Up close, though, there’s the sleepy eye. The ashen comb. The tucked in stance and drooped feathers.
Opal is done.
Chickens have a remarkable ability to stay alive despite being very, very sick. That’s the point at which Opal is now. I honestly don’t know how she processes pain at this stage in her life. Chickens don’t express suffering in ways that a human can relate to. But, I do know, that when a hen looks like this, that trying to keep them going by drenches and soaks and drugs does nothing but prolong whatever discomfort she is experiencing. At this point, the less that I do, the better. The other hens are leaving Opal alone so isolating her from the flock would do her no good, and would stress her. I’m hoping that Opal will pass peacefully in her sleep in the next day. If she doesn’t, I won’t let her starve to death and will euthanize her.

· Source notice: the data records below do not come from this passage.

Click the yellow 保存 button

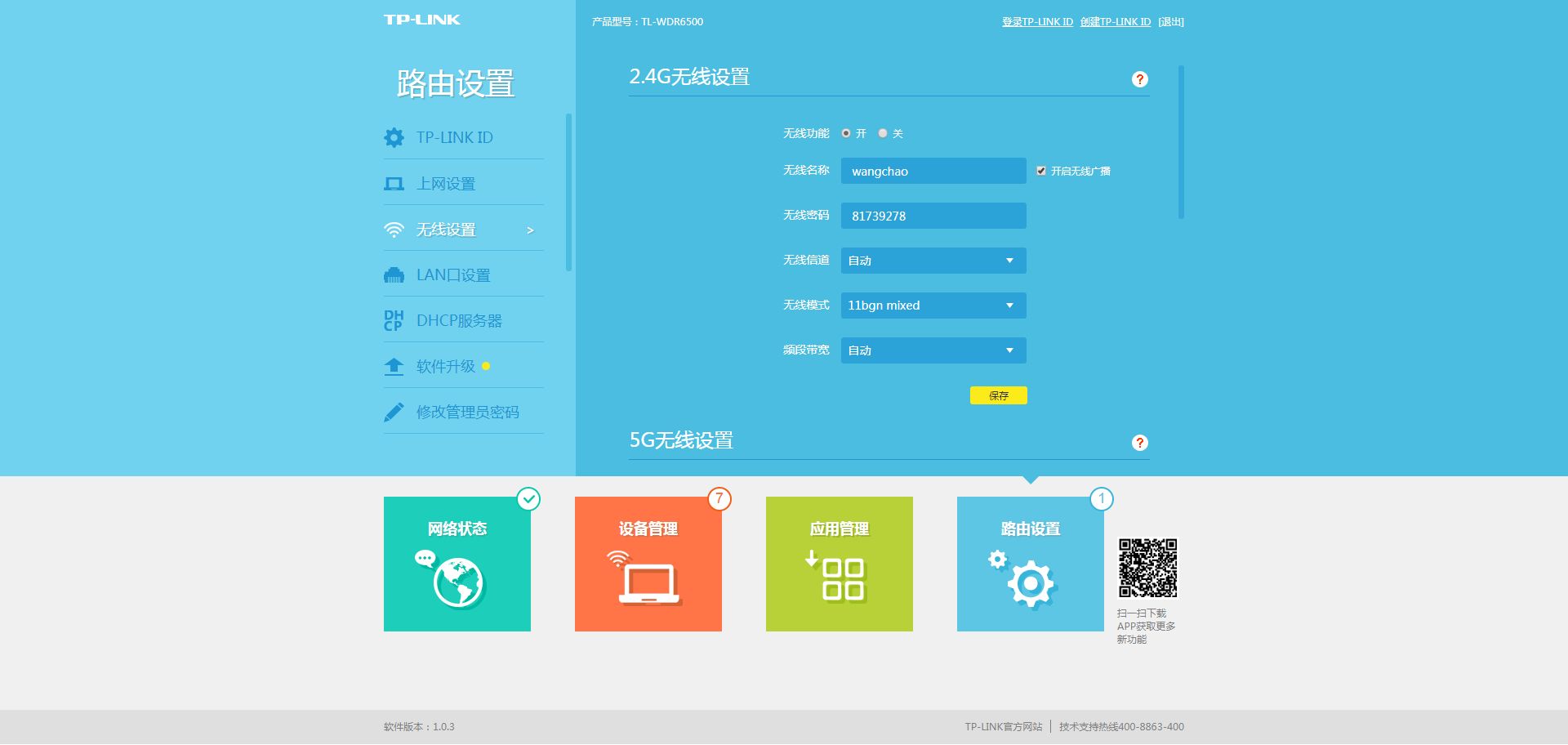999,395
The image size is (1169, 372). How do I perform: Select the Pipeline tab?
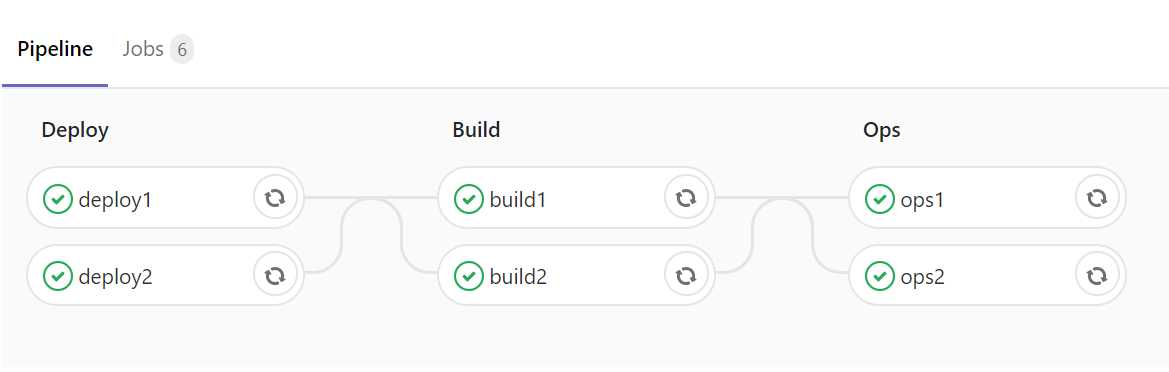click(55, 49)
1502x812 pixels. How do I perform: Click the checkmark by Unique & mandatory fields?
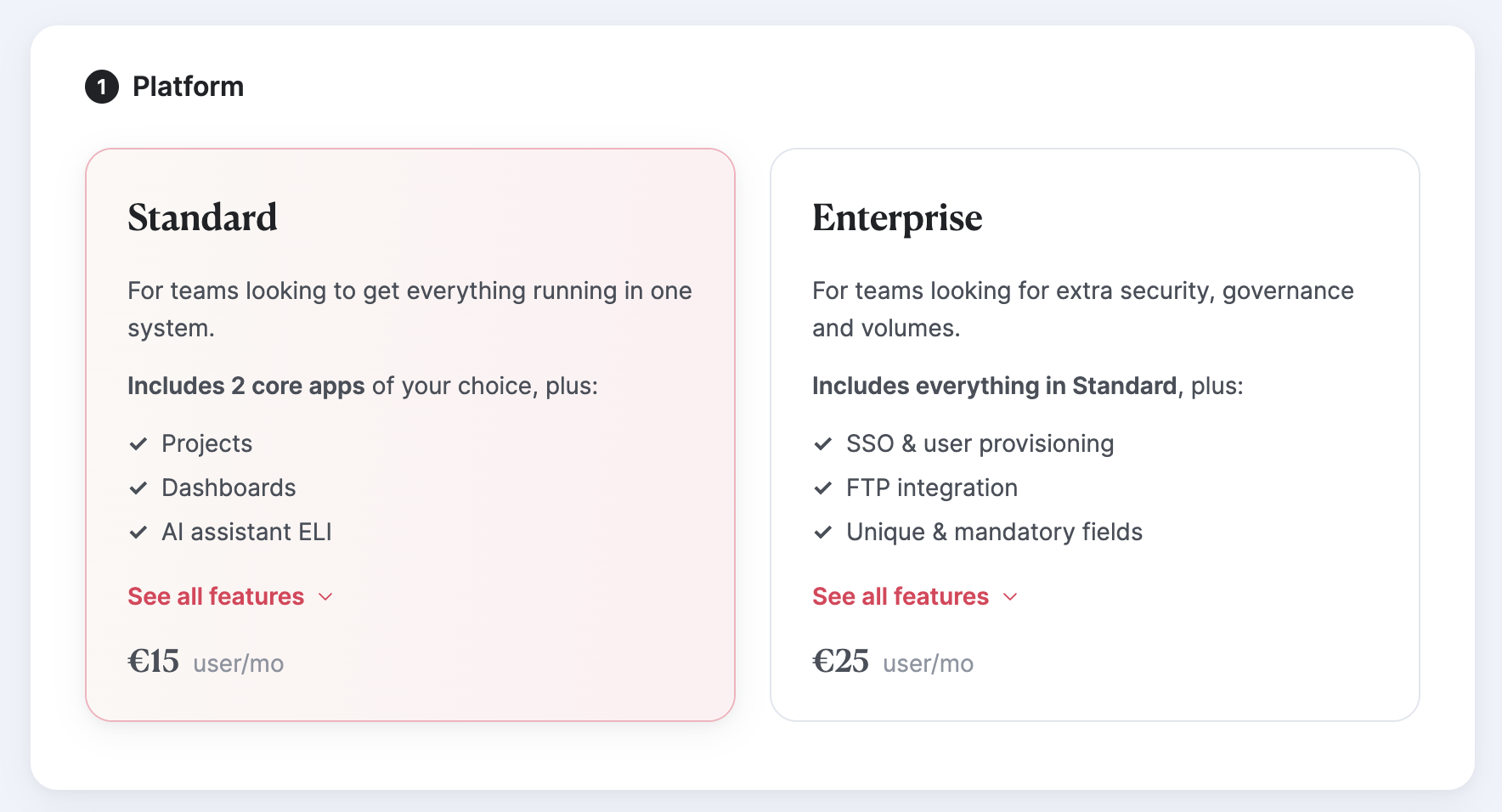823,532
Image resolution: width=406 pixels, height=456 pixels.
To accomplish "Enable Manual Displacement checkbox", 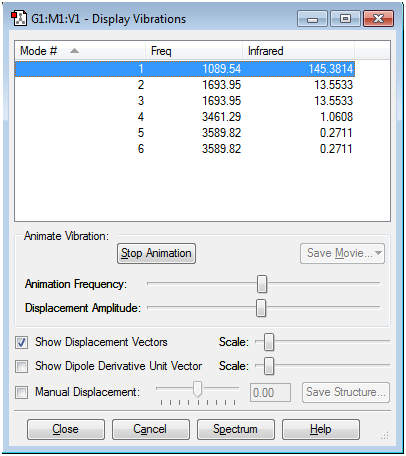I will pos(22,392).
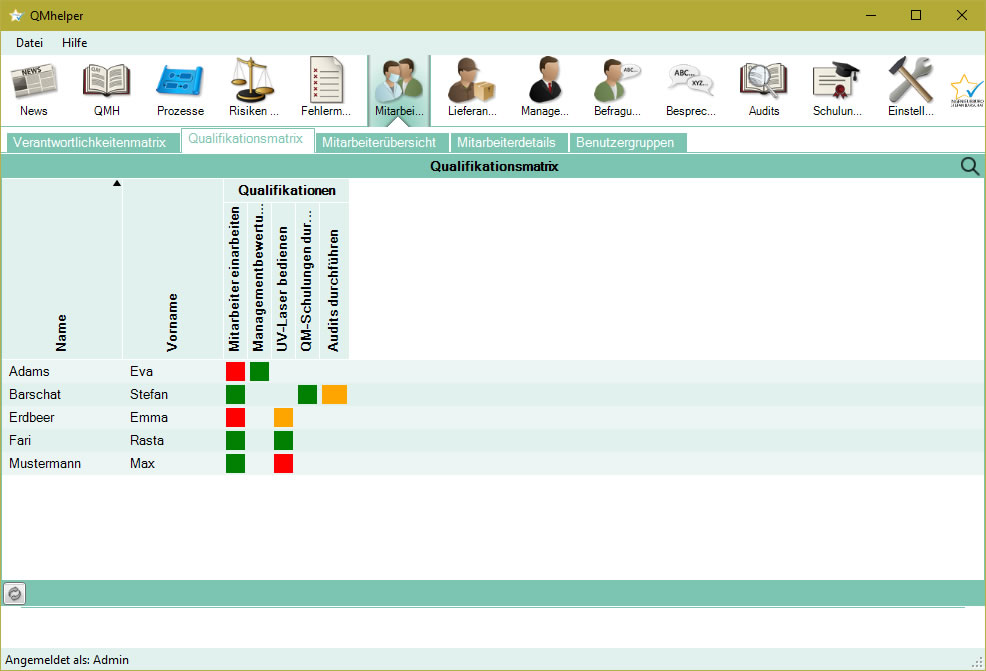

This is the reality of backyard chicken keeping. Animals under your care will die. Chickens have short lives. They’ll die sooner than you think. For those of you with only three or four hens, this can feel devastating. Even for someone like me who has a dozen hens and has kept a flock for twenty years, the loss of a bird is difficult. But, it helps to accept your limits as a caregiver. It helps to recognize that within the world of backyard hens, that this is normal. It helps that I know that I have given my animals the best care possible, so that while they’re here, they have a good life. And then it helps to let go and move on.